Principle findings. I characterized the molecular evolutionary dynamics of paralogs, hcpC and hcpG, which belong to the Hp Sel1-like gene family. hcpG genomic analyses identified three distinct states in natural Hp populations, whereby hcpG was either deleted, pseudogenized or encoded highly polymorphic alleles. In contrast, full-length hcpC alleles were conserved in all genomes. Although positive selection was detected in the phylogenies of hcpG and hcpC indicating that both genes had evolved under pressure to diversify, the intensity of selection was much stronger on hcpG than hcpC. The contribution of hcpC to Hp fitness, in the AGS cell culture infection model, was significantly greater than hcpG; however, both genes together demonstrated an additive effect on Hp fitness during infection (24 hrs p.i.: SΔhcpC = 0.264 vs. SΔhcpG = 0.074, P<0.01; SΔhcpC or S ΔhcpG vs. SΔhcpC::DhcpG = 0.431, P<0.01, where S=coefficient of median fitness reduction). Furthermore, HcpC was necessary and sufficient for optimal surface expression of Heat-Shock Protein B (HspB), a major contributor to Hp virulence, specifically during infection, and functionally compensated for the lack of HcpG. In contrast, HcpG was only required for optimal HspB expression during early infection, and was unable to compensate for the lack of HcpC during later phases. Thus, a stable, genetically redundant, epistatic and overlapping yet non-reciprocal functional relationship emerged between hcpC and hcpG: natural selection favored retention of the ancestral hcpC function and sub-functionalization by fixation of loss-of-function mutations in hcpG following its origin in the Hp genome.
Earlier studies from my lab showed that the HepC protein, which also belongs to Hp Sel1-like gene family, interacted specifically with human cytoskeletal protein Ezrin, and that lineage-specific positive selection changed HepC-Ezrin interaction affinity. How might alterations in HepC-Ezrin interaction affect progression of Hp infection? As a first step I established that HepC was indeed biologically relevant and contributed significantly to Hp fitness during infection (P=0.05). Furthermore, PCR-array analyses suggested that identical molecules of the human cytoskeletal pathway were differentially up or down-regulated by genetically diverse Hp isolates during infection, and that HepC likely inhibited key components of the human cytoskeletal machinery during infection.
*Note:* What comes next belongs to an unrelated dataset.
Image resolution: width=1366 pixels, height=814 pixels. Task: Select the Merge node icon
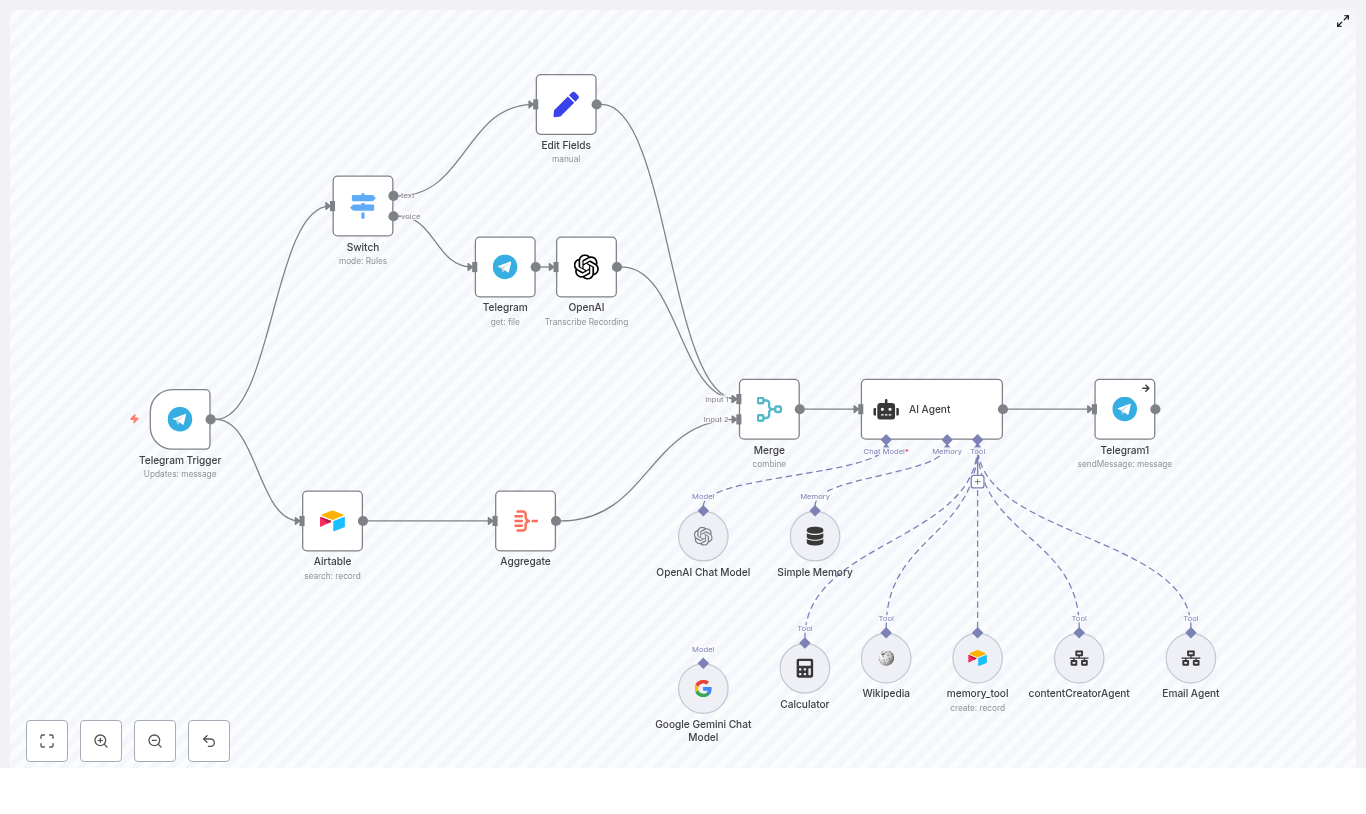[x=768, y=410]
Thus HepC (possibly via its interaction with Ezrin) likely contributes a key regulatory role that might determine the pace and trajectory of Hp infection.
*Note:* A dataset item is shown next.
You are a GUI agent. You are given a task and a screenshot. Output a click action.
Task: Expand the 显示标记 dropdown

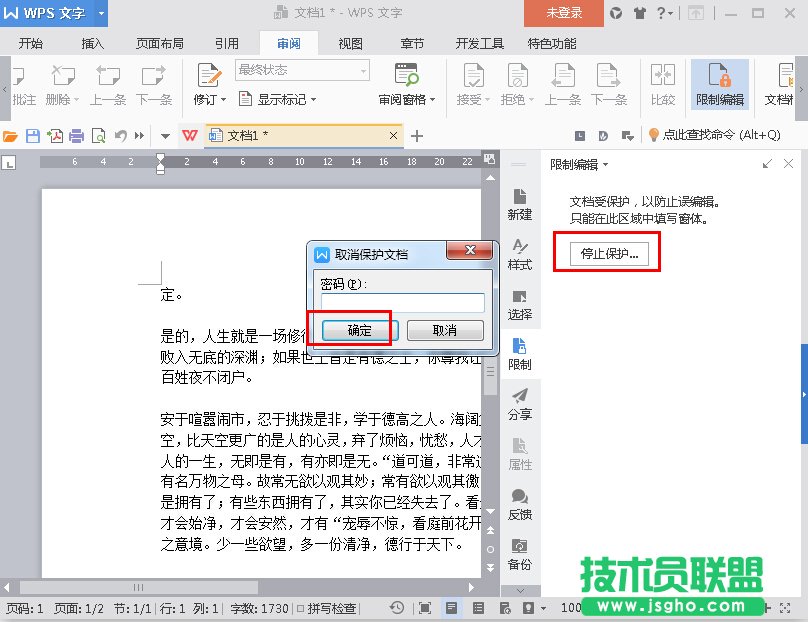point(286,100)
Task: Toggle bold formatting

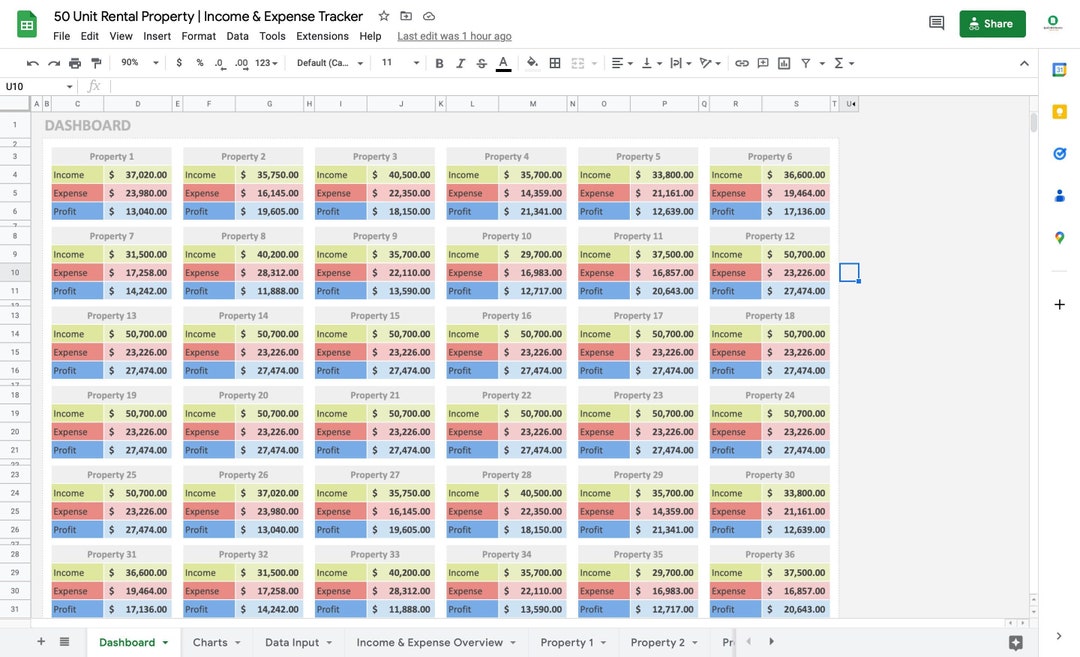Action: (x=439, y=62)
Conclusion. Collectively, my thesis proposes a novel mechanism through which natural selection favors the emergence of a stable state of genetic redundancy among duplicated genes, hcpC an hcpG that contribute significantly to Hp infection. This work also establishes a framework within which to further clarify the role of lineage-specific selection in fine-tuning Hp-host interactions.